Todo empezaba cuando decidía que tenía que ir. Me subía al coche, conducía por la autopista, luego el coche subía por la carretera llena de curvas, entre los troncos de los pinos y su sombra. El breve paseo por el camino de tierra en subida. Ver mi roca detrás del recodo, unos segundos antes y pensarme sentado sin estarlo,... Cuando me sentaba en aquella roca, podía pensar en algo o no, decidir algo o no, pero lo primero que hacía era apreciar la vista, y, como si fuera el viejo rey de los asteroides, sentía que todo lo que veía me haría caso si se lo pidiera.

Toda la vida me las había apañado para no tomar decisiones. Siempre había conseguido que el destino se encargara de decidir, haciendo que una de la opciones casi fuera evidente.
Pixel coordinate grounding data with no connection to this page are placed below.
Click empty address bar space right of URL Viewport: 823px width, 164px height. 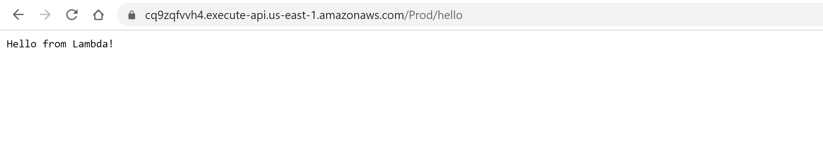pos(634,15)
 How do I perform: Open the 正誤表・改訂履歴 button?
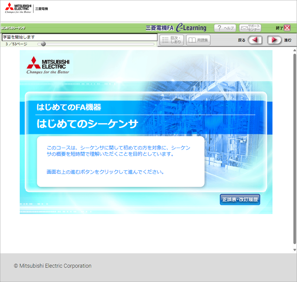[240, 200]
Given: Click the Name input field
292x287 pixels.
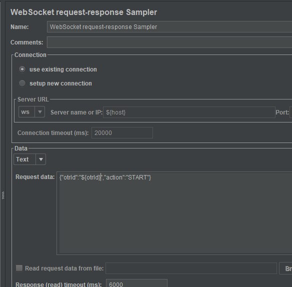Looking at the screenshot, I should [x=170, y=27].
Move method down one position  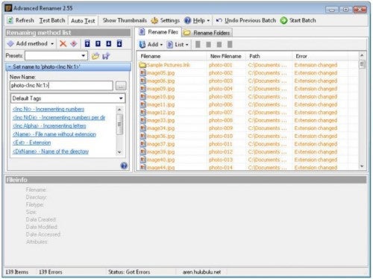[109, 43]
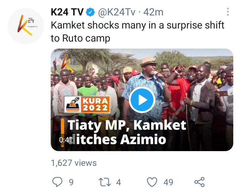The image size is (241, 195).
Task: Play the Kamket video
Action: pyautogui.click(x=142, y=100)
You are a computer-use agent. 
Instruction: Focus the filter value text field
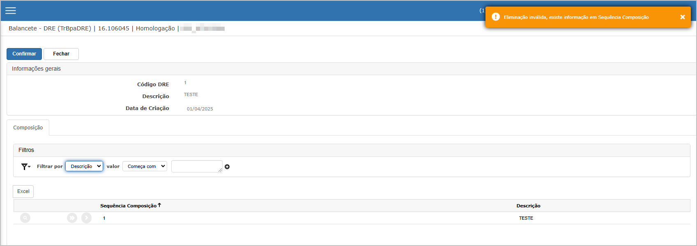[x=197, y=166]
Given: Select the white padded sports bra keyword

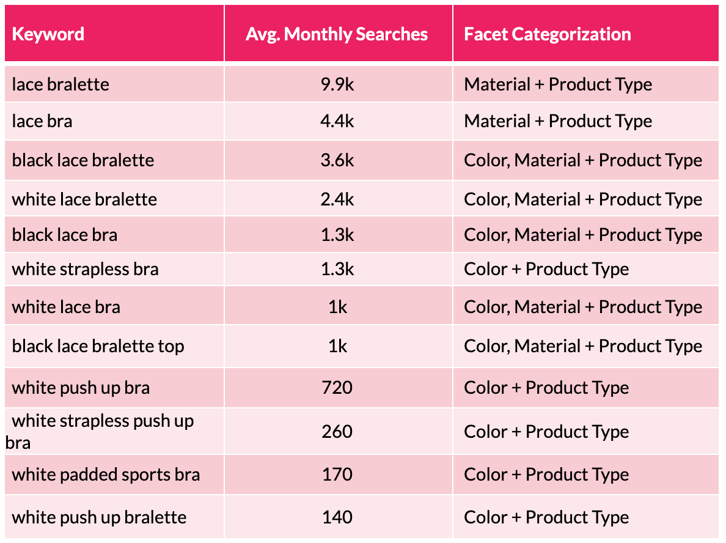Looking at the screenshot, I should point(106,475).
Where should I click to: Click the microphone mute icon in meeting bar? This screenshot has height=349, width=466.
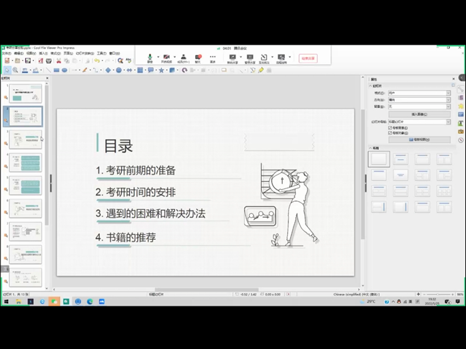coord(150,57)
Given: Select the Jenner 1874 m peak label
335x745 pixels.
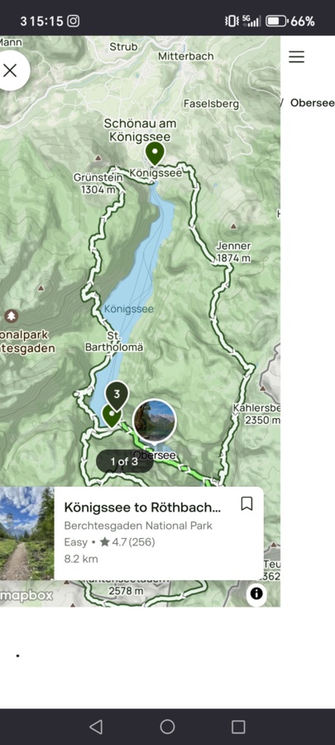Looking at the screenshot, I should coord(233,252).
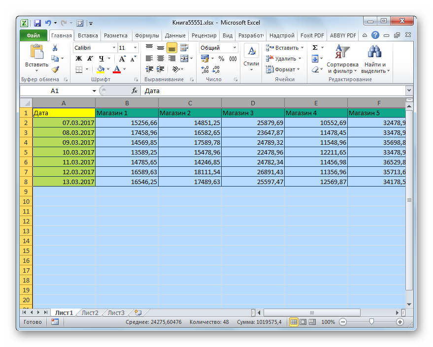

El lugar en dónde tomaba mis decisiones no siempre fue el mismo. Aquel banco de madera, era tan duro como la piedra, el techo era muy alto, casi el cielo para mi tamaño, el fresco lo daba el tamaño de la iglesia del colegio, y una imaginaria brisa me refrescaba los piernas. Llevaba pantalones cortos.

Hace muchos años le prometí las estrellas a unos ojos azules. Me fui lejos de mi casa, dejé a mi padre y a mi madre, mi pasado,... y busqué cosas que me permitieran cumplir mi palabra. Sentado aquella noche debajo de las estrellas, al borde del mar, la brisa fresca en mi piel, no tomé ninguna decisión, solamente era posible una opción.

La vida siempre puso una montaña detrás de la última, muchas cosas que hacer, muchas amenazas. El camino se había convertido en objetivo y al revés. La realidad siempre se  empeñaba en llevarme la contraria.

Ahora mis hijos ya no me dejan conducir, mi abogado tampoco. Tal vez sea por mis años o porque me  muevo difícilmente, pero busco resumir, aprender a contar mi vida, recordar, ver, justificar,…

Después de muchos años, de olvidar aquellos ojos, aquellas promesas, de nuevo estoy sentado en mi silla, dispuesto a dar la respuesta definitiva.

La brisa empezó a mover mi camisa, la reconocí de inmediato, y me levanté a recoger el bolígrafo rojo y devolvérselo a aquellos ojos que parecieron sorprendidos.

Mi respuesta no tuvo nada que ver con espantapájaros, mucha gente me había llevado la contraria,  ni con elefantes voladores, todo el mundo sabe que existen, ni con ninguna reflexión profunda acerca de la vida.

Nadie pudo estar en desacuerdo con lo que dije.